■ Extrait du texte ■

━━━━━━━━

Verbe analytique

De Arbres

La structure auxiliée avec ober est attestée dans de multiples écrits, et dans tous les dialectes. L'exemple ci-dessous date de 1398. Dès le moyen breton, l'infinitif apparaît en initiale de phrase et précède "presque toujours" l'auxiliaire (Le Roux 1957:410).


(4) ferwet, ferwet, ferwet donet a rant.
fermez, fermez, fermez venir R font.3PL
'Fermez, fermez, fermez, ils viennent.'
vannetais 1398, noté dans Fleuriot (1997:26),(EC,t.11:146)


Dans le cadre d'une énumération, l'auxiliaire peut servir à porter les traits de mode, de temps et éventuellement d'accord du sujet pour différents verbes lexicaux.


(2) Grognal, gwic'hal, oc'hal, doc'hal ha soroc'hal a rae, ma tlee beza klevet betek Toulzac'h, moarvat.
grogner grogner grogner grogner & grogner R faisait C doit être entendu jusqu'à Toulzac'h, probablement
'Il grognait, il piaillait, il grognait à nouveau, il grognait encore et encore, à tel point qu'on devait probablement l'entendre jusqu'à Toulzac'h.'
Kerrien (2000:86)

━━━━━━━━

Données sources:
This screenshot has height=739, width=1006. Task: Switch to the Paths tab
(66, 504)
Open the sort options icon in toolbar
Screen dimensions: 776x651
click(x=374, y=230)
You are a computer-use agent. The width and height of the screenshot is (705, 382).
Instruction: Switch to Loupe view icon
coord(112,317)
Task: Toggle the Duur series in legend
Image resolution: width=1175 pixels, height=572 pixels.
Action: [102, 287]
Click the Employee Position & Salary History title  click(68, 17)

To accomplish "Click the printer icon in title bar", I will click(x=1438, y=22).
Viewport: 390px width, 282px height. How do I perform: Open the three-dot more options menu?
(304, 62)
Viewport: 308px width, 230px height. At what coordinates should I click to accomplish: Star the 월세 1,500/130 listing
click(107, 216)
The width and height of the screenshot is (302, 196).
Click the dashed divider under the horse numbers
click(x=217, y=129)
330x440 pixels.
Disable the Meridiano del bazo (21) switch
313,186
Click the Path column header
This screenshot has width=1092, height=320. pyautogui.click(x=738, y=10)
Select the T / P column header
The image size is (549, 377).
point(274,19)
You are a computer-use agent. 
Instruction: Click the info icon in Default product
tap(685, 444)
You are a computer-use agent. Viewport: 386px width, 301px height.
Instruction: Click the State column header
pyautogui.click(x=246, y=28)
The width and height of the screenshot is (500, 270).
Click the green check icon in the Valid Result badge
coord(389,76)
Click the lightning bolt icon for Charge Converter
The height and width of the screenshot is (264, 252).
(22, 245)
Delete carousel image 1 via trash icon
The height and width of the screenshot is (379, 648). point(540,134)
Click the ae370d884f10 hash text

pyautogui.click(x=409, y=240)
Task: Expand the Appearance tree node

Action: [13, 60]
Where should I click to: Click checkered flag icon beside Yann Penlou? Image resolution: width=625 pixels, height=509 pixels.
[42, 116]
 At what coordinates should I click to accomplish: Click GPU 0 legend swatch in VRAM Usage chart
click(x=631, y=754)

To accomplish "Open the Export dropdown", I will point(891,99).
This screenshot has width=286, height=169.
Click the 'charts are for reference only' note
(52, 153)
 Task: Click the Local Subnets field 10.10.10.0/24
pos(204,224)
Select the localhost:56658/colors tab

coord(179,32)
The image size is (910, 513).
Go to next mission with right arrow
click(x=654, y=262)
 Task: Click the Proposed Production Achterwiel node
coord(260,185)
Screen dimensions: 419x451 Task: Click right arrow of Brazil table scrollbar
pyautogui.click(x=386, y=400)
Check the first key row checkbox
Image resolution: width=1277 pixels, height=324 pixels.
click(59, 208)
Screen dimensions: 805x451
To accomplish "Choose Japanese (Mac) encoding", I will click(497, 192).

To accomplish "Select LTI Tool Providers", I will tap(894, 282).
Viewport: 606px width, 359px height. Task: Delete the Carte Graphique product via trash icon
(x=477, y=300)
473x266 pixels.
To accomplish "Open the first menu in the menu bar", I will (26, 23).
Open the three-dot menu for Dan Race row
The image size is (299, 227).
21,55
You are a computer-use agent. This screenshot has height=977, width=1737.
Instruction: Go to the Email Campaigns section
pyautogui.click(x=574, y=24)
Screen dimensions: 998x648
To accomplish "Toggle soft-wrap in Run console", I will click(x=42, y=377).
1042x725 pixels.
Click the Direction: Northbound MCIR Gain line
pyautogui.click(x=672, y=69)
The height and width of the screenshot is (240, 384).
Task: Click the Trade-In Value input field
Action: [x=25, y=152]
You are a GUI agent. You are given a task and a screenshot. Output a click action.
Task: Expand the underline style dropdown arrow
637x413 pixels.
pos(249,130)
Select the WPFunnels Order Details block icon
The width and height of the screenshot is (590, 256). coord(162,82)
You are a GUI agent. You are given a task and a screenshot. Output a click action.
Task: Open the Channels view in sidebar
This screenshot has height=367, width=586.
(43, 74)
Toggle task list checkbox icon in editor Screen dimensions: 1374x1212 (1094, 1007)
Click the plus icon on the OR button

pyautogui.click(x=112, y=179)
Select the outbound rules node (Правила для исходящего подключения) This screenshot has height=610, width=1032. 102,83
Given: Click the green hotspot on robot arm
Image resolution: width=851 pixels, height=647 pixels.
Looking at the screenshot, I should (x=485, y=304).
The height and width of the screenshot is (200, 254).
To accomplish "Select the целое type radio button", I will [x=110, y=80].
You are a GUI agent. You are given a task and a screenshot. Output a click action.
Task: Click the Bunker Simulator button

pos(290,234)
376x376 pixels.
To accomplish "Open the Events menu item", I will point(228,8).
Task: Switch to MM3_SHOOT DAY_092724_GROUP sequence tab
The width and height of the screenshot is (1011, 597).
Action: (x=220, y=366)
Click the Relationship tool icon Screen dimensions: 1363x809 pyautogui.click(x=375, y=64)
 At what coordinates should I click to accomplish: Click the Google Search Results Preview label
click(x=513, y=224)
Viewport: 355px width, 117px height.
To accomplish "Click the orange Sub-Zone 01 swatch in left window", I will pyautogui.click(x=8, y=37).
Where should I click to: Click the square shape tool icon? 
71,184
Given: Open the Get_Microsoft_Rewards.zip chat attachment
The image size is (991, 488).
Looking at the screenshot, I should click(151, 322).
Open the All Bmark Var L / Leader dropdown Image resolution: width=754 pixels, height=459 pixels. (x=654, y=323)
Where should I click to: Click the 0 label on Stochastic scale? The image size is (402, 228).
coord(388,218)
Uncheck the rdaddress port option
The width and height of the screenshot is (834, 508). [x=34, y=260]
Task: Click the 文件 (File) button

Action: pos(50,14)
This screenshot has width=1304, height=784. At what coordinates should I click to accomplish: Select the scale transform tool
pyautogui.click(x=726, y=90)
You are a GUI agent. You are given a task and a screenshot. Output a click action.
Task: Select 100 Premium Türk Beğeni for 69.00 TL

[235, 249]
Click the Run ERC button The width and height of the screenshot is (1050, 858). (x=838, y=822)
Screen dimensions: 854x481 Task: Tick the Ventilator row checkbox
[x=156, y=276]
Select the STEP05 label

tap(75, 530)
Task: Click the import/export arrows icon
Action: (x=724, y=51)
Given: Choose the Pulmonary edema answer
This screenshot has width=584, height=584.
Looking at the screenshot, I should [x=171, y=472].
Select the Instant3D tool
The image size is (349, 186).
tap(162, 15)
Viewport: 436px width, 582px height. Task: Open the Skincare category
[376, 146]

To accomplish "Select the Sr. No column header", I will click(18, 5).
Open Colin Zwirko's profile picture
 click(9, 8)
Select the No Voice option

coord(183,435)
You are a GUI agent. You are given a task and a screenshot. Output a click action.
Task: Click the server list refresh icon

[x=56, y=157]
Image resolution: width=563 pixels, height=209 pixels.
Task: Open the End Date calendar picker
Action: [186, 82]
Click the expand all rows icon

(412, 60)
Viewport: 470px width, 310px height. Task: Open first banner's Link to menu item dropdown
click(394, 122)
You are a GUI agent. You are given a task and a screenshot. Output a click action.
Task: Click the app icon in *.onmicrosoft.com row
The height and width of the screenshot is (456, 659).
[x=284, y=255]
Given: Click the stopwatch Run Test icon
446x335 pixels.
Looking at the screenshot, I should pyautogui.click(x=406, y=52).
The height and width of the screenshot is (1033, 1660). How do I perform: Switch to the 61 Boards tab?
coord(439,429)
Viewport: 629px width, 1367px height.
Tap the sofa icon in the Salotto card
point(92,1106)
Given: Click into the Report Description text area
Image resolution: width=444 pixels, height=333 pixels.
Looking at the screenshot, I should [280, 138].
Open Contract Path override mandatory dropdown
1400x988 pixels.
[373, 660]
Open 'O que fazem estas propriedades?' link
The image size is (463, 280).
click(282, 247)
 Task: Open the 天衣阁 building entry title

━━━━━━━━

■ Objectif 1 ■
Dans les enregistrements, recopiez tout ce qui va de la ligne contenant « Given: Choose the Pulmonary edema answer » jusqu'à celle contenant « point(92,1106) » en remplaçant « Viewport » par « Display », sans rien modifier d'autre.
■ Objectif 2 ■
Poursuivez le texte sur le verbe analytique en breton à partir de l'endroit où il s'arrête.
Le texte et les enregistrements ne proviennent pas de la même source.

■ Bonne réponse 1 ■
Given: Choose the Pulmonary edema answer
This screenshot has width=584, height=584.
Looking at the screenshot, I should [x=171, y=472].
Select the Instant3D tool
The image size is (349, 186).
tap(162, 15)
Display: 436px width, 582px height. Task: Open the Skincare category
[376, 146]

To accomplish "Select the Sr. No column header", I will click(18, 5).
Open Colin Zwirko's profile picture
 click(9, 8)
Select the No Voice option

coord(183,435)
You are a GUI agent. You are given a task and a screenshot. Output a click action.
Task: Click the server list refresh icon

[x=56, y=157]
Image resolution: width=563 pixels, height=209 pixels.
Task: Open the End Date calendar picker
Action: [186, 82]
Click the expand all rows icon

(412, 60)
Display: 470px width, 310px height. Task: Open first banner's Link to menu item dropdown
click(394, 122)
You are a GUI agent. You are given a task and a screenshot. Output a click action.
Task: Click the app icon in *.onmicrosoft.com row
The height and width of the screenshot is (456, 659).
[x=284, y=255]
Given: Click the stopwatch Run Test icon
446x335 pixels.
Looking at the screenshot, I should pyautogui.click(x=406, y=52).
The height and width of the screenshot is (1033, 1660). How do I perform: Switch to the 61 Boards tab?
coord(439,429)
Display: 629px width, 1367px height.
Tap the sofa icon in the Salotto card
point(92,1106)

■ Bonne réponse 2 ■
effet de discours

La conjugaison analytique est caractérisée par une lecture neutre sur l'infinitif La tête verbale antéposée ne reçoit en effet pas de lecture focale. En (1), on est sûr.e.s d'avoir une antéposition de tête verbale, car le VP objet est postverbal. Le focus de la phrase porte sur le sujet 'nous', avec un pronom sujet écho et son adverbe focalisateur ivez, 'aussi'. Aucun effet d'emphase n'est notable sur le verbe lexical 'essayer'.


(1) Esae a raomp-ni ivez [VP objet distag Gouten tag ag ar gwellañ] .
Essayer R faisons.1PL-1PL aussi prononcer Gouten tag P det mieux
'Nous essayons, nous aussi, de prononcer Gouten tag de notre mieux.' vannetais, Herrieu (1994:288)

variation dialectale

A Groix, la conjugaison avec l'auxiliaire ober est plus restreinte qu'ailleurs.

 Ternes (1970:280)
 La troisième conjugaison a une valeur sémantique particulière: l'action est envisagée dans
 son développement ou sa durée (aspect duratif). L'emploi de cette conjugaison est 
 particulièrement commun pour désigner les phénomènes de la nature (y compris le temps qu'il 
 fait et le temps qui passe) et les sensations physiques.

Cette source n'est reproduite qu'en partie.